Crevast A is contraindicated:

  • In patients with hypersensitivity to rosuvastatin or to any of the excipients.
  • In patients with active liver disease including unexplained, persistent elevations of serum transaminases and any serum transaminase elevation exceeding 3 x the upper limit of normal (ULN).
  • In patients with severe renal impairment (creatinine clearance < mL/minute/1.73m2).
  • In patients with myopathy.
  • In patients receiving concomitant cyclosporine.
  • During pregnancy and lactation and in women of childbearing potential not using appropriate contraceptive measures.
Special Warning

Age and sex: There was no clinically relevant effect of age or sex on the pharmacokinetics of Crevast A in adults.

Race: Pharmacokinetic studies show an increase in exposure in Asian subjects compared with Caucasians.

Severe renal impairment (not on hemodialysis): Starting dose is 5 mg, not to exceed 10 mg

Use in the elderly: Patients > 70 years: A start dose of 5 mg is recommended. No dose adjustment necessary.

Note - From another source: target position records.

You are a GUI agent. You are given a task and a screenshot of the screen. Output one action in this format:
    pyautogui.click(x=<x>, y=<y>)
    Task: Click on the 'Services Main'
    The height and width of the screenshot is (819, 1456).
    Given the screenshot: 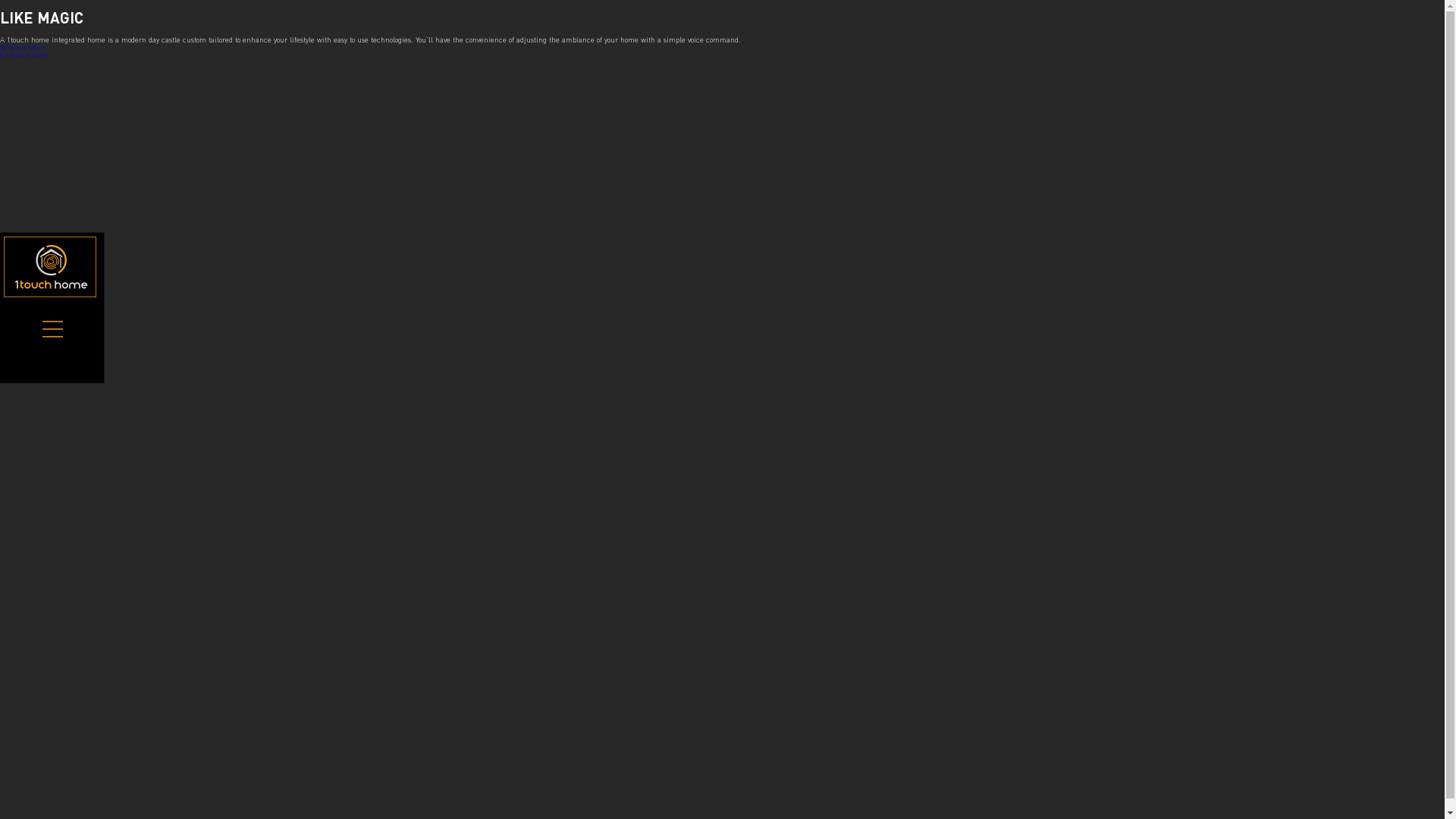 What is the action you would take?
    pyautogui.click(x=22, y=46)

Renal insufficiency: Initially 5mg once daily (do not exceed 20mg daily) if eGFR is 30–60 mL/ minute/ 1.73 m2. Avoid if eGFR is less than 30 mL /minute/ 1.73 m2.

Genetic polymorphisms: Specific types of genetic polymorphisms are known that can lead to increased rosuvastatin exposure. For patients who are known to have such specific types of polymorphisms, a lower daily dose of Crevast A is recommended.

Dosage in patients with pre-disposing factors to myopathy: The recommended starting dose is 5 mg in patients with predisposing factors to myopathy. The 40 mg dose is contraindicated in some of these patients.

Acute Overdose

There is no specific treatment in the event of overdose. In the event of overdose, the patient should be treated symptomatically and supportive measures instituted as required. Haemodialysis is unlikely to be of benefit.

Interaction with other Medicine

 

Storage Condition

Keep out of the reach of children. Store below 30° C. Keep in the original package in a cool & dry place in order to protect from light and moisture.